Evaluating HRS9531 tablet for weight loss in obese individuals

Inclusion Criteria:

1. Able and willing to provide a written informed consent;
2. Male or female subjects, 18-65 years of age at the time of signing informed consent;
3. At screening visit, 28.0 ≤BMI≤ 40.0 kg/m2;
4. Diet and exercise control for at least 3 months before screening visit, and the weight change does not exceed 5% within the last 3 months;
5. Non-pregnant or lactating women.
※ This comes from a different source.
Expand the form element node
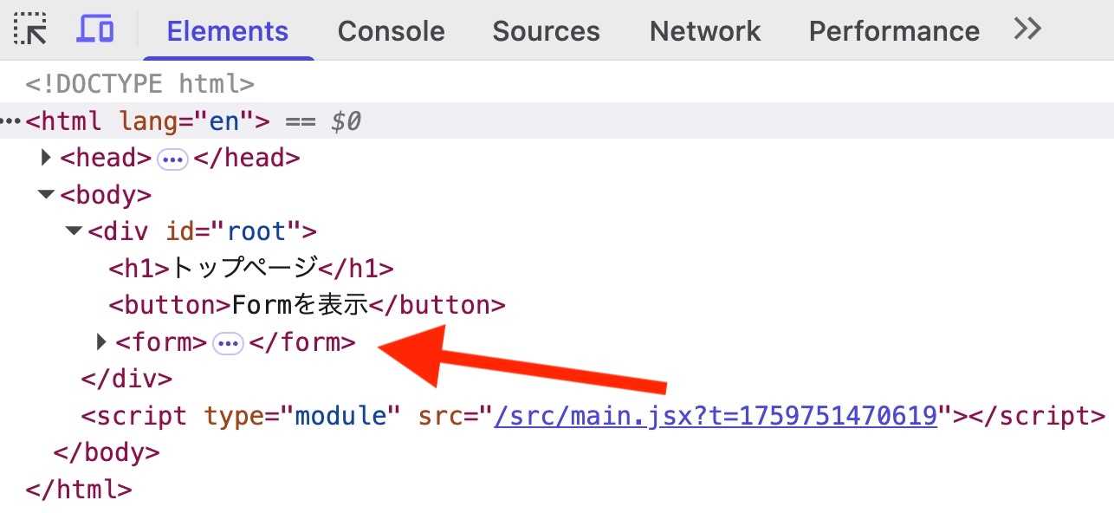The width and height of the screenshot is (1114, 513). point(102,342)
Fertile male and female (including partners) agree to use highly effective contraceptive methods.

Exclusion Criteria:

1. Uncontrollable hypertension;
2. Presence of - clinically significant lab or ECG results that may affect the evaluation of the efficacy or safety of the study drug at screening visit;
3. PHQ-9 score ≥15;
4. Medical history or illness that affects body weight;
5. History of diabetes;
6. Acute infection, acute trauma, or medium to large surgery within 1 month prior to screening;
7. History of severe cardiovascular and cerebrovascular diseases within 6 months prior to screening;
8. Any organ-system malignancies developed within 5 years;
9. Confirmed or suspected depression, bipolar disorder, suicidal tendencies, schizophrenia, or other serious mental illness;
10. History of alcohol and/or substance abuse or drug abuse;
11. Use of any medication or treatment that may have caused significant weight change within 3 months;
12. History of bariatric surgery;
13. Known or suspected hypersensitivity to trial product(s) or related products;
14. history of blood donation or blood loss in the 3 months before screening, or blood transfusion in the 2 months before screening;
15. Surgery is planned during the trial;
16. Mentally incapacitated or speech-impaired;
17. Acute or chronic hepatitis;
18. The investigators determined that other conditions were inappropriate for participation in this clinical trial.